À l’aéroport d’Odessa, seul un militaire armé d’une dague et d’un revolver nous rappelle que nous avons atterri dans un pays en guerre. Je le toise de la tête aux pieds. C’est la deuxième fois que je reviens en Ukraine depuis l’Euromaïdan et chaque fois je me demande comment cette armée de soldats mal fagotés, équipés à la va-comme-je-te-pousse, pourra se défendre contre la Russie de Poutine, la troisième puissance militaire du monde. Tous les hommes croisés dans le hall de l’aéroport me demandent si j’ai besoin d’un taxi, alors je désigne la grande boîte en carton que je traîne derrière moi et je dis :
– Velosiped !
– Quoi, un Français venu jusqu’ici avec une bicyclette en pièces détachées ?
– Mais pour aller où ? Jusqu’à Vladivostok ou jusqu’à Sakhaline ?
– Jusqu’à Strasbourg, messieurs.
– Vous avez à peine foutu les pieds ici que vous rebroussez chemin ? Tous ces efforts pour rentrer au bercail ?
– Non, tous ces efforts pour remonter le Danube, messieurs.
– Vous allez rouler à contresens de Napoléon, d’Hitler et de l’expansion européenne, mon pauvre ami ! Et vous avez bien raison quand on pense comment toutes ces aventures ont terminé : la bérézina vous pend au nez !
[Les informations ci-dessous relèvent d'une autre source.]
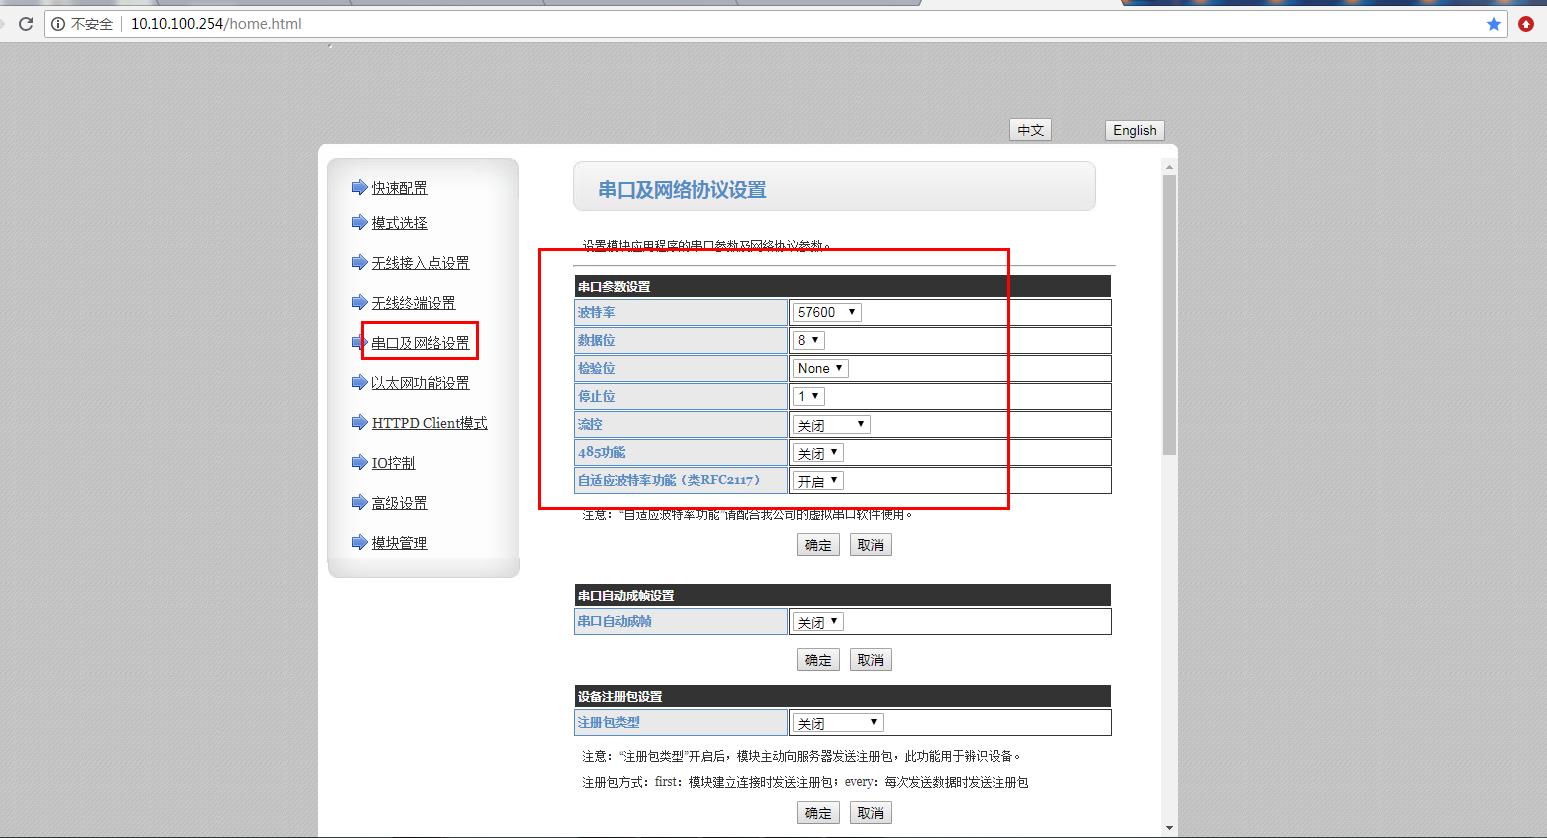Expand the 流控 flow control dropdown

tap(832, 425)
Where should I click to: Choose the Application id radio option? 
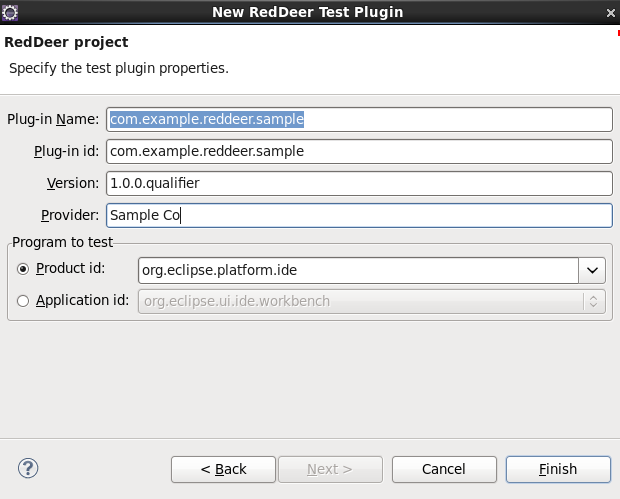pos(23,301)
Oui, c’est pour traverser l’Europe à rebrousse-poil que nous avons débarqué dans cet ancien port russe puis soviétique, aux avenues tracées au cordeau par un Français, et qui n’a d’ukrainien que la langue écrite, celle qui se lit partout mais ne s’entend nulle part, tout le monde parlant, bien sûr, le russe. Oui, nous sommes venus remonter les flots danubiens, tels des Argonautes des temps modernes, des bouches de la mer Noire aux sources de la Forêt-Noire. Pour pédaler à contre-courant des vents dominants et de la plupart de nos congénères. Avec pour horizon un rêve d’enfance enfoui parmi les neiges et les épicéas du Wurtemberg. Mais pour l’instant : chut ! pas question de dévoiler ce qui nous attire là-bas car dans un roman d’arpentage, où l’on devine déjà le début et la fin de l’histoire, il faut bien ménager un peu de suspens.